Kerme is a mechanical engineer with experience in thermal energy systems and computational heat transfer and fluid dynamics.
Through the Fellowship, he will expand research in the areas of renewable energies and thermal energy system optimization, exploring pathways to more progressive and sustainable futures in the process.
A public health expert with research interest in Black mental health, stigma and maternal health care, Adu holds an undergraduate degree, two Master’s, a PhD and a Diploma.
The Fellowship will allow him to respond to social and health disparities experienced by African, Caribbean and Black communities in Canada with a particular focus on mental illness and the specific intergenerational, socio-economic and cultural barriers that work together to create poorer mental health outcomes for Black Canadians and Black people in the Global South.
TMU’s offices of the President and the Provost are providing funding for the Fellowship program.
With universities introducing austerity measures to cut costs, Munroe plans to engage the community to bridge the gap.
“I am looking for funding for the next five to 10 years,” she said. “This is an investment in education.”
For the next cohort, the university has offered funding for a Fellow.
“I want to match that with another four,” Munroe said. “We are also establishing a community brain trust that will consist of affluent and influential Black folks. They can either write a cheque or suggest people in their network who could assist. In essence, they will be the BSI champions.”
In the short term, the Institute will fundraise for student bursaries and scholarships.
“We have already established some relationships with the Toronto District School Board and other Boards to get a better feel of what are students’ needs in terms of coming to TMU,” she said. “Can we proactively meet them where they are at and give them some insight as to what are some of the offerings? We want TMU to be in the consciousness of the lives of young people before they start thinking about where they want to go to pursue university studies.”
In outlining her vision for the BSI, Munroe acknowledged Dr. Denise O’Neil Green who was the university’s first Vice-President for Equity, Diversity and Inclusion and Dr. Akua Benjamin who was TMU’s School of Social Work’s first Black director from 2003 to 2008.
The retired educator/activist played a key role in shaping the school’s anti-oppressive, social justice and social transformation orientation.

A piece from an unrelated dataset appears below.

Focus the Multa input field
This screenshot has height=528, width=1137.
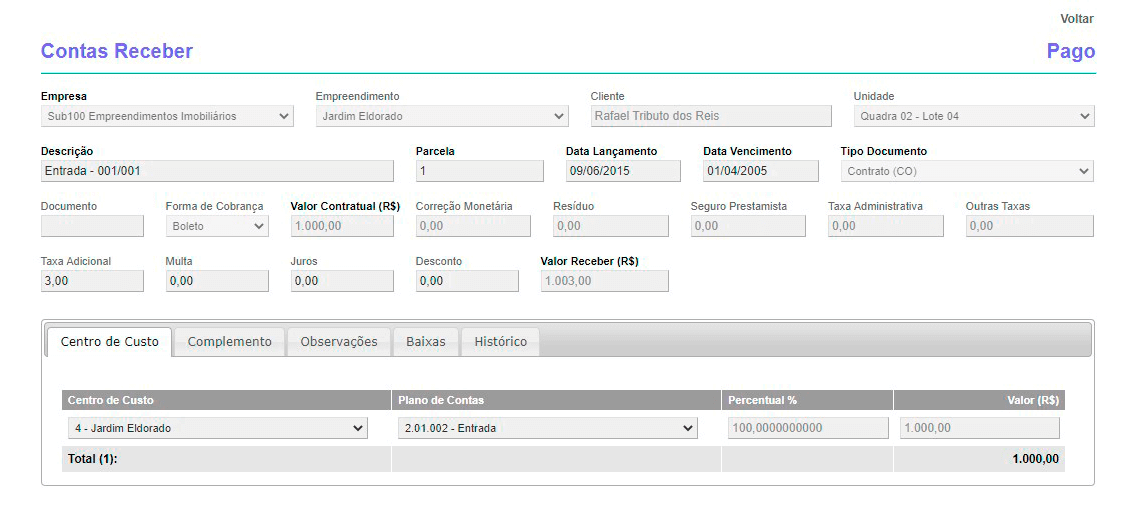(217, 281)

“The Climate Report was done during O’Neil Green’s tenure, and it was linked to work that Akua did,” said Munroe. “Where we are today is not because of things that happened overnight. Years of struggle have brought us to this point, and we should never forget that.”

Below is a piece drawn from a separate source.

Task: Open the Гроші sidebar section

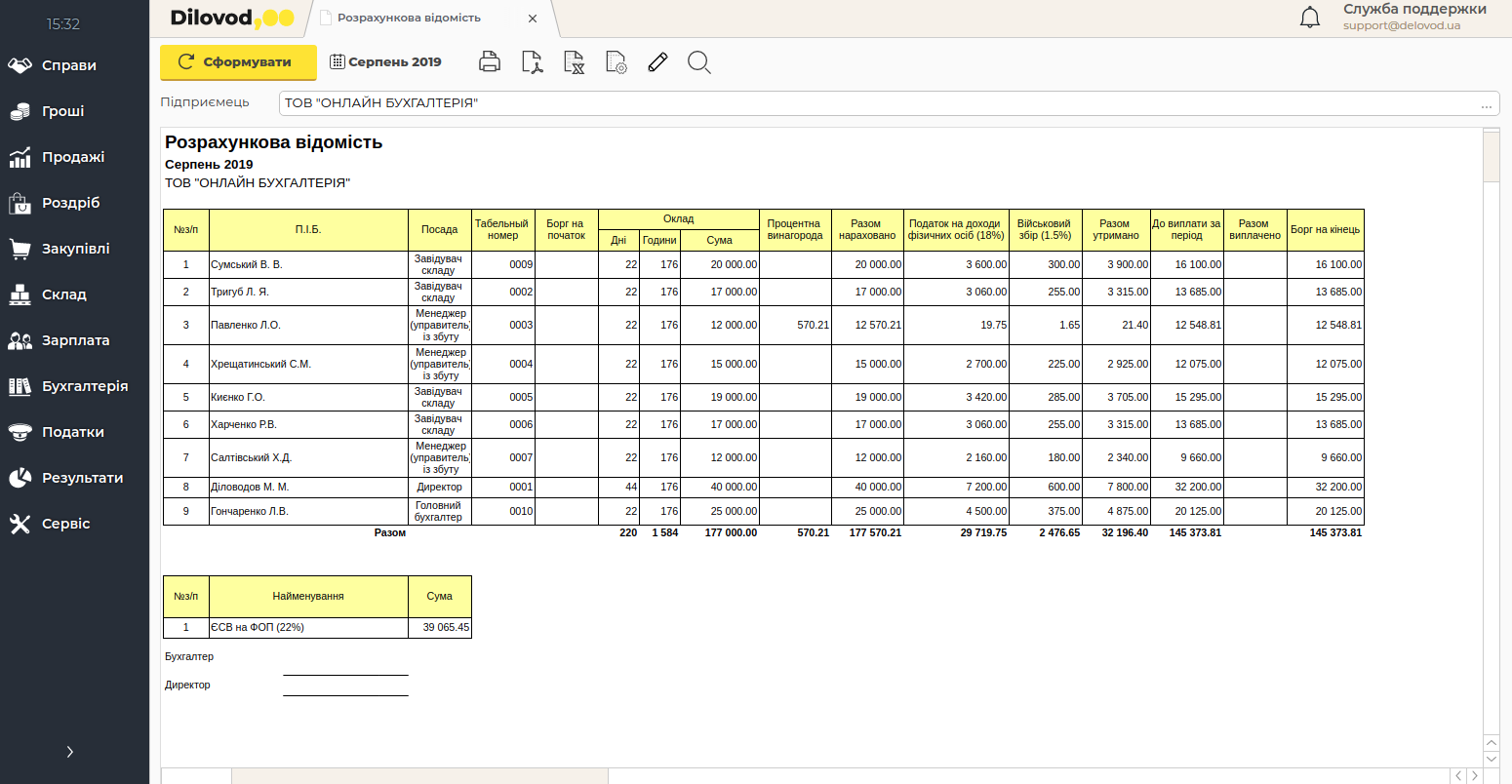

Born in Canada, Munroe spent 14 years in Jamaica where she graduated from St. Hilda’s High School before returning to the Greater Toronto Area. She completed an undergraduate degree in Anthropology and Latin American & Caribbean Studies at York University and went back to Jamaica to teach for a year at her alma mater where she was Head Girl.

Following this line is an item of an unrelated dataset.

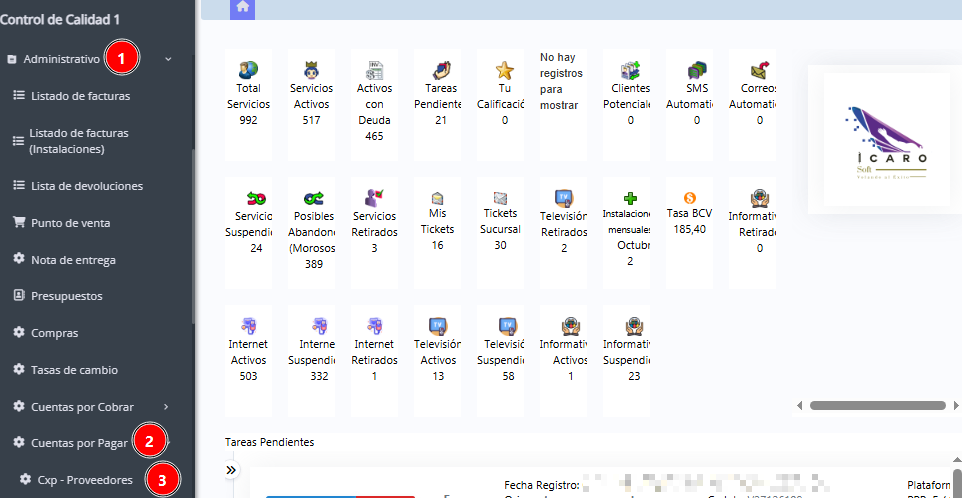
Task: Click the Tasa BCV coin icon
Action: [x=690, y=198]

“Because of my experience at St. Hilda’s that focused on the involvement of parents in their children’s education, I came back to Canada to do my master’s and PhD,” she said.
After finishing her doctorate in Adult Education & Community Development with a focus on Transformative Learning at the University of Toronto’s Ontario Institute for Studies in Education, Munroe headed back to Jamaica and, for a decade, served in various leadership roles, including technical assistant to two ministers of education.
“In that time, I learned how to be resilient and gained a better understanding of the importance of community,” said the former Lifelong Learning Institute Manager for Research, Projects & Operations.